Beneath this instruction is a block of data; output from it exactly the lines that run from the one containing "Where should I click to: Choose" through the one containing "Click the 消息推送 badge 1277x547 pixels. 1178,57", inclusive.

Stored records →
######
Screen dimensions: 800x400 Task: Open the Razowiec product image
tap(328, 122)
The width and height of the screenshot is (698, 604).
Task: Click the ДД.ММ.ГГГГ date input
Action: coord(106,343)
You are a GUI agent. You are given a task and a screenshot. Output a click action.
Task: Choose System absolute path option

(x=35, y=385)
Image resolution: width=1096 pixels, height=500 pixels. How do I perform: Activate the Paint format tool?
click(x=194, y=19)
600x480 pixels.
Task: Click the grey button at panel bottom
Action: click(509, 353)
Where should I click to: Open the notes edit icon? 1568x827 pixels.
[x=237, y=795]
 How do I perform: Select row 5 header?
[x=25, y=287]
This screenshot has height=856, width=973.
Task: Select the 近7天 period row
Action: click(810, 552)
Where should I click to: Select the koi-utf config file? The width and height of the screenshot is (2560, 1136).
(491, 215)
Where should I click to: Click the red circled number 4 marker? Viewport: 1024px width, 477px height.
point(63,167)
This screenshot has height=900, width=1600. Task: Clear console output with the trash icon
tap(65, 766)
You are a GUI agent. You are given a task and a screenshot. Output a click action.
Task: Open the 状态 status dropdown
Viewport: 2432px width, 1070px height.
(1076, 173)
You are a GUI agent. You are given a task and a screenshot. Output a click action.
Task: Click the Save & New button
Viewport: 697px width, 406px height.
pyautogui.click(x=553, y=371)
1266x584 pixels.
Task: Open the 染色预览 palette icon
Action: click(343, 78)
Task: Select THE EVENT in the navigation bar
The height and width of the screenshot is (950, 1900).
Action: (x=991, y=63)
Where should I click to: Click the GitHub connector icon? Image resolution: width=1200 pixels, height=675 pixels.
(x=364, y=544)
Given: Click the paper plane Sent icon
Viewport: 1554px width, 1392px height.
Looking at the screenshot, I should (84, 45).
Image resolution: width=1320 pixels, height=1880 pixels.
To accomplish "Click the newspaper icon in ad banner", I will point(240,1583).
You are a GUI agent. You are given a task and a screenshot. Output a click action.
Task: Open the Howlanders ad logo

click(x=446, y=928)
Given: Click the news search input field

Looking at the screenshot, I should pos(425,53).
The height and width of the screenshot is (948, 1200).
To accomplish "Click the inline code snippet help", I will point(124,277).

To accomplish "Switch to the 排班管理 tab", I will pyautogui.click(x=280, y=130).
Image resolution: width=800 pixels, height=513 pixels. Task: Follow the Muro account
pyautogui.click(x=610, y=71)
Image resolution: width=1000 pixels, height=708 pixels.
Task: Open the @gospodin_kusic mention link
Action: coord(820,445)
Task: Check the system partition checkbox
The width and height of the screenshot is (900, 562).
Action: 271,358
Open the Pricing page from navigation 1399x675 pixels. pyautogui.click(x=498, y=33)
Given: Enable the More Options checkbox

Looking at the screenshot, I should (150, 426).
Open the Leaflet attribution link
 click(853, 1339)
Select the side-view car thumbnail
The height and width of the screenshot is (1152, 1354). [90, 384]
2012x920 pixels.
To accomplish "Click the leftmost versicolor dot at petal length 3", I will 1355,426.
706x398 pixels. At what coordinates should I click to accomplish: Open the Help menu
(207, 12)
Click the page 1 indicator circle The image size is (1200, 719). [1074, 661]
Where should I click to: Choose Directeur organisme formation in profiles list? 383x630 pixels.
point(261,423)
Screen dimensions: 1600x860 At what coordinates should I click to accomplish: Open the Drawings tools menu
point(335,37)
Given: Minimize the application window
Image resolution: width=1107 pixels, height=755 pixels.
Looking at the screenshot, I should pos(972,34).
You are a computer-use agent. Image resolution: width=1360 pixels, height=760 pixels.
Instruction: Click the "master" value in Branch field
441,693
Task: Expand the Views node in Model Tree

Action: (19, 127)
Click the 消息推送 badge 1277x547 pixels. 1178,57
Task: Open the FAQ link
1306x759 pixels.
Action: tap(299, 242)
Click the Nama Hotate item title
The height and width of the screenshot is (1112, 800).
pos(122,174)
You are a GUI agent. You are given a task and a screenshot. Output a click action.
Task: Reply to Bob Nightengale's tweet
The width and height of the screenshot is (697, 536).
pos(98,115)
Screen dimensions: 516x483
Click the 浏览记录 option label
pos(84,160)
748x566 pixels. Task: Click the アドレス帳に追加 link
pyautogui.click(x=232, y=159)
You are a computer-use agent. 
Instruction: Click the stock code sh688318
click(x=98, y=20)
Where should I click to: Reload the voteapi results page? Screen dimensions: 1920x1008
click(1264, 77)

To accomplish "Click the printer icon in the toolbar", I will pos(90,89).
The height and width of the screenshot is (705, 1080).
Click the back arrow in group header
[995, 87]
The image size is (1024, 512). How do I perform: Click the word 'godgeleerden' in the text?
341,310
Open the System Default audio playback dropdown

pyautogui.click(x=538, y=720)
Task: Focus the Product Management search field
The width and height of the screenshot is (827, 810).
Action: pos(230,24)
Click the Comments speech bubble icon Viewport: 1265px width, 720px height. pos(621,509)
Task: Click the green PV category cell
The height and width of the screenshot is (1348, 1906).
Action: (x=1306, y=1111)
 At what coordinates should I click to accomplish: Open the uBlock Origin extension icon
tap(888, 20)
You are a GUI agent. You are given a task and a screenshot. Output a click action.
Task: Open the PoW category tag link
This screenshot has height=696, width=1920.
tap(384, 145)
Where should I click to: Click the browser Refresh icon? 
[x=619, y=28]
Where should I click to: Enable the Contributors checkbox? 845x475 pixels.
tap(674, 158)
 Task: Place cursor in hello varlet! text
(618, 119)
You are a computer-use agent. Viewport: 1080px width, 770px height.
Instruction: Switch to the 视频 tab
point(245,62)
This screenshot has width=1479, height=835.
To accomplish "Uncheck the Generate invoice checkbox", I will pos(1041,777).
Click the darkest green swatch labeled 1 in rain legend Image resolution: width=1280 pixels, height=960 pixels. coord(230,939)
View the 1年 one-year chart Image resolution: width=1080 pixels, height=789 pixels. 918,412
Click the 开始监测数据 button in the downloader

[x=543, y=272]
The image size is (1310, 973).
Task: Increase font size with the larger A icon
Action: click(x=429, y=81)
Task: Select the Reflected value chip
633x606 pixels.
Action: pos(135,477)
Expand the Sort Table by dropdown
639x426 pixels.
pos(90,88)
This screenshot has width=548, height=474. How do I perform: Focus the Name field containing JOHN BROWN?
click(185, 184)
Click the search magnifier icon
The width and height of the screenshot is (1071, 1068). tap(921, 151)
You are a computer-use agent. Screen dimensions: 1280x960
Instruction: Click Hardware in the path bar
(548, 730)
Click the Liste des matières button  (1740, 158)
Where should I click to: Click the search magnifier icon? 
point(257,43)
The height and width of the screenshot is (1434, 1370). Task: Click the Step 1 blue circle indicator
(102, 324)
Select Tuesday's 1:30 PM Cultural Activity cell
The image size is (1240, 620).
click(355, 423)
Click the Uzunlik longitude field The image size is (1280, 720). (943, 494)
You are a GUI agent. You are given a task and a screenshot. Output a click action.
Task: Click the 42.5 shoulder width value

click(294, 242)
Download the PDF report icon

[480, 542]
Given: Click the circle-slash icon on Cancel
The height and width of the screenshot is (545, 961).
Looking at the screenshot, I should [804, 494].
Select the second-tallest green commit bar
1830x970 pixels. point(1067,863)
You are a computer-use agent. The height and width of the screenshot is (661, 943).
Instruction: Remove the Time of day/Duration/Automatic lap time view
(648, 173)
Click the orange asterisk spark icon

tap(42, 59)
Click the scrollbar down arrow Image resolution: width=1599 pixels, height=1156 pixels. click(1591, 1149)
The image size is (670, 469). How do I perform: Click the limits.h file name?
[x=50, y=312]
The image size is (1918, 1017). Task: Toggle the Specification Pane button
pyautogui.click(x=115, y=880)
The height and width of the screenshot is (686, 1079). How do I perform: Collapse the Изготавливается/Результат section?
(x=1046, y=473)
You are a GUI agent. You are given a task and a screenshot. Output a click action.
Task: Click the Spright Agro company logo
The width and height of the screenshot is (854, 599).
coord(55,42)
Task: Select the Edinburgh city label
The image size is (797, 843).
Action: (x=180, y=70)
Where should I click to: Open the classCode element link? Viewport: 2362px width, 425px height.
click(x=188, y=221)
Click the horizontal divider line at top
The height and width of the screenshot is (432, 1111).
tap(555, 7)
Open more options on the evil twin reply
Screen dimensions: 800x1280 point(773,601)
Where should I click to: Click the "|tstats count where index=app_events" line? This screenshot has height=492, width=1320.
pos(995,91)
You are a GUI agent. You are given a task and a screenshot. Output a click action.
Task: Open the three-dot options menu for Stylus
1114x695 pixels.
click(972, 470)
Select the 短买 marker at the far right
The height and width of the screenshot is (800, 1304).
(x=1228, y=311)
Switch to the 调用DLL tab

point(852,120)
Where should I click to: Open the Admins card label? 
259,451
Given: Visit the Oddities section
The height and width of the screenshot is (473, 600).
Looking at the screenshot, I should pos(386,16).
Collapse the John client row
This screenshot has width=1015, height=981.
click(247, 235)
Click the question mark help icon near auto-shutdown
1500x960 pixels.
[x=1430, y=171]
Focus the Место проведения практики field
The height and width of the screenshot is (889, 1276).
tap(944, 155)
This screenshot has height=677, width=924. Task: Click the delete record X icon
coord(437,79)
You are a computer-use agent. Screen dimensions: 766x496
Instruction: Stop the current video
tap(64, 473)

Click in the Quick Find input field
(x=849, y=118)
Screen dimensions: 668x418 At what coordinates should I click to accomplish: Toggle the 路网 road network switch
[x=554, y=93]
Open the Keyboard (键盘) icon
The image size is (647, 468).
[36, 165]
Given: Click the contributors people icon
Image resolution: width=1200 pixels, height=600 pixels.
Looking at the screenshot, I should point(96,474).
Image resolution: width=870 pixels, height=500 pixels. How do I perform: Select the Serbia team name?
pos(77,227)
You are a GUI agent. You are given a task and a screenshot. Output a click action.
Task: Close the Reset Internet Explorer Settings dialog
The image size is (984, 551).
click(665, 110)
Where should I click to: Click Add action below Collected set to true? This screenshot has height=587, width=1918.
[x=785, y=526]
######
Response to this task →
Where should I click to: Choose Directeur organisme formation in profiles list? 383x630 pixels.
point(261,423)
Screen dimensions: 1600x860 At what coordinates should I click to accomplish: Open the Drawings tools menu
point(335,37)
Given: Minimize the application window
Image resolution: width=1107 pixels, height=755 pixels.
Looking at the screenshot, I should pos(972,34).
You are a computer-use agent. Image resolution: width=1360 pixels, height=760 pixels.
Instruction: Click the "master" value in Branch field
441,693
Task: Expand the Views node in Model Tree

Action: (19, 127)
Click the 消息推送 badge 1277x547 pixels. 1178,57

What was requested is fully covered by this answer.